Sending and Receiving

Tenzir's Kafka connectors load_kafka and save_kafka can be used to send and receive events from Amazon MSK Clusters.

Authentication

Provisioned MSK Clusters support different authentication mechanisms such as mTLS, SASL/SCRAM, IAM etc. However Serverless MSK instances currently only support IAM Authentication.

The load_kafka and save_kafka operators can authenticate with MSK using AWS IAM by simply specifying the aws_iam option with a record of configuration values such as:

load_kafka "kafkaesque-data", aws_iam={region: "eu-west-1"}

The above pipeline will try to fetch credentials from various different locations including the Instance Metadata Services. This means you can attach a role with the necessary permissions directly to an EC2 instance and Tenzir will automatically pick it up.

Other Authentication methods

Tenzir relies on librdkafka for the Kafka client protocol and all other mechanisms supported by librdkafka can be used by specifying respective configuration values, e.g. mTLS.

Assuming roles

Roles can also be assumed by giving the assume_role parameter to the aws_iam option.

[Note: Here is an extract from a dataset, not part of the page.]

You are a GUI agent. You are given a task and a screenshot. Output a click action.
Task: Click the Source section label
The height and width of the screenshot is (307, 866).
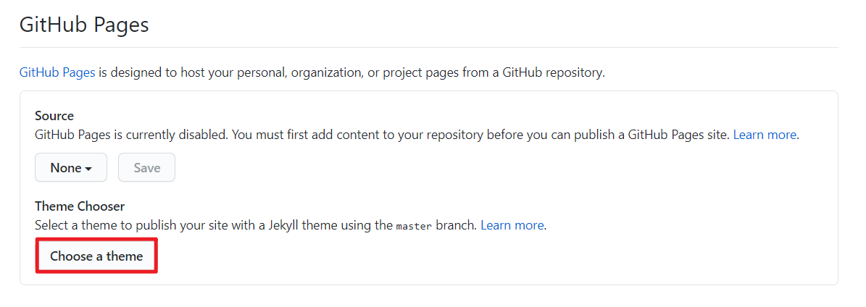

save_kafka "topic", aws_iam={region: "eu-west-1", assume_role: "arn:aws:iam::1234567890:role/my-msk-role"}

The above pipeline attempts to fetch temporary credentials from Amazon STS for the given ARN.

Example

Collecting High Severity OCSF events from MSK

The following pipeline reads OCSF events from MSK, assuming the role referenced by the provided ARN. The incoming data is then filtered for severity and sent to Splunk clusters in a load balanced fashion.

let $endpoints = ["indexer-1-url", "indexer-2-url"]
 
load_kafka "ocsf-events", aws_iam={region: "us-east-2", assume_role: "arn"}
read_json
where severity_id >= 4 // High and above
load_balance $endpoints {
    to_splunk $endpoints, hec_token=secret("SPLUNK_TOKEN")
}